9 Feb, 2006 By: Erik Gruenwedel

Strong holiday DVD sales of the original BBC version of The Chronicles of Narnia and The Blue Collar Comedy boxed set helped Image post record third-quarter (ended Dec. 31) revenues of $39.2 million.

The Chatsworth, Calif.-based distributor posted revenues of $34.3 million during the same period last year.

Last month's bankruptcy of national retailer Musicland Holding Corp., operator of Sam Goody and Suncoast Motion Picture Company retail stores, cost Image $1.7 million in profit and thwarted record income of more than $4 million, according to company executives.

Image posted income of $2.3 million, up 20% from $1.9 million last year.

Sales of the Narnia boxed set and individual titles, which Image acquired through its acquisition of shuttered independent distributor Home Vision, generated more than $4.5 million for Image in the quarter.

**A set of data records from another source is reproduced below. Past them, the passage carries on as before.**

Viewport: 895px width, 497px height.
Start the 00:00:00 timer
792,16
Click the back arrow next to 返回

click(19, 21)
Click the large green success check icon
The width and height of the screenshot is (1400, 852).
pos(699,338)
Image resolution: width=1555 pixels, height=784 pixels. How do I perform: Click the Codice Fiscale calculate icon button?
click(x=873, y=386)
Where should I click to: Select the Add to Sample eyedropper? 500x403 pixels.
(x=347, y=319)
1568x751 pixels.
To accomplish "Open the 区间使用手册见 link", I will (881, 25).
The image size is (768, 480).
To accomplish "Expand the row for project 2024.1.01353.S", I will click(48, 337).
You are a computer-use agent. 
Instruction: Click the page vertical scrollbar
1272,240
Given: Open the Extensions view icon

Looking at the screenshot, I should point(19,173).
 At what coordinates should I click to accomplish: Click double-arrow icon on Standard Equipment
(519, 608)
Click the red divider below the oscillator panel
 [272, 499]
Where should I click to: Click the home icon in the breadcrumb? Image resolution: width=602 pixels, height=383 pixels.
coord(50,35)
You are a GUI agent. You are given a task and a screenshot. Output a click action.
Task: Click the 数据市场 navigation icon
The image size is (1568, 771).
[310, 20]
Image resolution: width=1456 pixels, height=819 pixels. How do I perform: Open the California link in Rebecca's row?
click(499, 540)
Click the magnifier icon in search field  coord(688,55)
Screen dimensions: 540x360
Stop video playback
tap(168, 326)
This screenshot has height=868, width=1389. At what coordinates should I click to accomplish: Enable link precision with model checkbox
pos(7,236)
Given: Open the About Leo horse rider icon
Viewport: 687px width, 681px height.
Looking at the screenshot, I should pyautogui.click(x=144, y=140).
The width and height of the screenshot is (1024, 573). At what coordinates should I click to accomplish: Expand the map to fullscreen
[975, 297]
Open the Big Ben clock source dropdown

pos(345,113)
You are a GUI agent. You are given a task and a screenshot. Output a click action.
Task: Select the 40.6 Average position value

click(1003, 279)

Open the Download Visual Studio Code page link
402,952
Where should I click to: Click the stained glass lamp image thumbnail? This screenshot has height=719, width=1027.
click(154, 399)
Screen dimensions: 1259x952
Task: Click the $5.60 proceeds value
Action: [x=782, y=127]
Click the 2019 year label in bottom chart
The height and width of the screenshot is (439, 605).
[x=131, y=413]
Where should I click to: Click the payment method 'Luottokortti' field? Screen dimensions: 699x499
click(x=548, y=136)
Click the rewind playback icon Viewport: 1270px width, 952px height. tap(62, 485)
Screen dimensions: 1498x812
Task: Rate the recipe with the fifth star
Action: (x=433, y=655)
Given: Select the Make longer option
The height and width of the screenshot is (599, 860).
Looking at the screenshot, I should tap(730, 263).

Image sold 179,000 units of the $49.95 boxed set, almost 60,000 units more than analyst projections. Individual sales of The Lion, the Witch and the Wardrobe generated additional unit sales of 61,000. A typical above-average performing title for Image sells from 20,000 units to 40,000 units, according to officials.

“When you get in the 100,000 units, it is a home run,” said COO David Borshell in an investor call.

CFO Jeff Framer said the loss of Musicland, which accounted for $2 million in Image's third-quarter revenue, resulted in the company lowering annual revenue guidance from $117 million to about $113 million.

“The retail landscape for the core DVD business will most likely undergo dramatic changes in 2006,” said Martin Greenwald, president and CEO of Image. “Musicland, unfortunately, was a poster child of that fallout.”

Greenwald expects Wal-Mart, online retailer Amazon and online rental pioneer Netflix to pick up the slack.

Finally, Image said it would continue to approach Internet –based entities such Google for the dissemination of digital content.

“Establishing those relationships as this market develops is important”, said Borshell. “2006 is still a very early stage of [this market's] growth. It's beyond that where it has the opportunity to mature.”